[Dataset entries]

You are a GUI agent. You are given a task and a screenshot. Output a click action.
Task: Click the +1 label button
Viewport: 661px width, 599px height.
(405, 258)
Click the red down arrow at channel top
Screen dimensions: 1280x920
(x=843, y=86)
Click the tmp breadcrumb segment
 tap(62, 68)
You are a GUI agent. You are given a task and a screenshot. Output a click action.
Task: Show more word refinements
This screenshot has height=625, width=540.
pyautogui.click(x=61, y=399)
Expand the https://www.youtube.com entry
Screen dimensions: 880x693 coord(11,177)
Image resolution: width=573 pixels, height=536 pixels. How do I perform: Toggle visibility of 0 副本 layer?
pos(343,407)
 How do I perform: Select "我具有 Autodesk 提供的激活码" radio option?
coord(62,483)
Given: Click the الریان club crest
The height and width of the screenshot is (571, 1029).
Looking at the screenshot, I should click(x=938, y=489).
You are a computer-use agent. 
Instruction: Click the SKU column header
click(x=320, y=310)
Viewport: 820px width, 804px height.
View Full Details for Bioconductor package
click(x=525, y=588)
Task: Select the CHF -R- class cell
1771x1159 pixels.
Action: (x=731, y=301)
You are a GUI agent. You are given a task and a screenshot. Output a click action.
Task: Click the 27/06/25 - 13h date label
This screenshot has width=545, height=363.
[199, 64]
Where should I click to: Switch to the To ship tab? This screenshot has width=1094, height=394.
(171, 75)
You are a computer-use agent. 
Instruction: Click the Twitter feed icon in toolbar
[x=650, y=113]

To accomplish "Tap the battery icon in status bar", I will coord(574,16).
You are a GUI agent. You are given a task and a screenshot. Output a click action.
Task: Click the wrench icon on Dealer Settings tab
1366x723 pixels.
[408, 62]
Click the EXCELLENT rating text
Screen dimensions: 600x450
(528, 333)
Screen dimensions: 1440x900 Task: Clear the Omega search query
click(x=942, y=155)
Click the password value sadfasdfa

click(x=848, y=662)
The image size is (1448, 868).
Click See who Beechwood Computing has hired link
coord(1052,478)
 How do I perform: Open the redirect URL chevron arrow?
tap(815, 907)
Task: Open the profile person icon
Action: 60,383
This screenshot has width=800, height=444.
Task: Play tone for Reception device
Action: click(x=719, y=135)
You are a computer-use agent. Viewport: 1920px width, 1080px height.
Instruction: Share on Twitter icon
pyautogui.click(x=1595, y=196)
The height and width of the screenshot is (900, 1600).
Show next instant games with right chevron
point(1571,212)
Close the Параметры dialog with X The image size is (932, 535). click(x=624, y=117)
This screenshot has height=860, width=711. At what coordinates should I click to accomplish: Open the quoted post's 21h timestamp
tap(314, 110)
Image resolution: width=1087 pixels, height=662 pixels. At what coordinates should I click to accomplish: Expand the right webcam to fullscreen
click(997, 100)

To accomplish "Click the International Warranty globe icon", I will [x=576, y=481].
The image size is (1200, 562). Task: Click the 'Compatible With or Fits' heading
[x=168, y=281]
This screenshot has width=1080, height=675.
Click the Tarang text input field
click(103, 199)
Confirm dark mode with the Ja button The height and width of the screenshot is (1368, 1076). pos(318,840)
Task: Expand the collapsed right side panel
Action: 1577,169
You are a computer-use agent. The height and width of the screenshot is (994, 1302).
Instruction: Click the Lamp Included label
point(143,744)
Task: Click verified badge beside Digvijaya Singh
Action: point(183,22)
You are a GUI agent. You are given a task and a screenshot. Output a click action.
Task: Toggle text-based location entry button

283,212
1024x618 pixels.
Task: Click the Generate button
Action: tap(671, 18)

What is needed. Look above for the line containing "You are a computer-use agent. Viewport: 1920px" and the line containing "Close the Параметры". Transcribe both, with the lines between them, exactly.

Result of this task.
You are a computer-use agent. Viewport: 1920px width, 1080px height.
Instruction: Share on Twitter icon
pyautogui.click(x=1595, y=196)
The height and width of the screenshot is (900, 1600).
Show next instant games with right chevron
point(1571,212)
Close the Параметры dialog with X The image size is (932, 535). click(x=624, y=117)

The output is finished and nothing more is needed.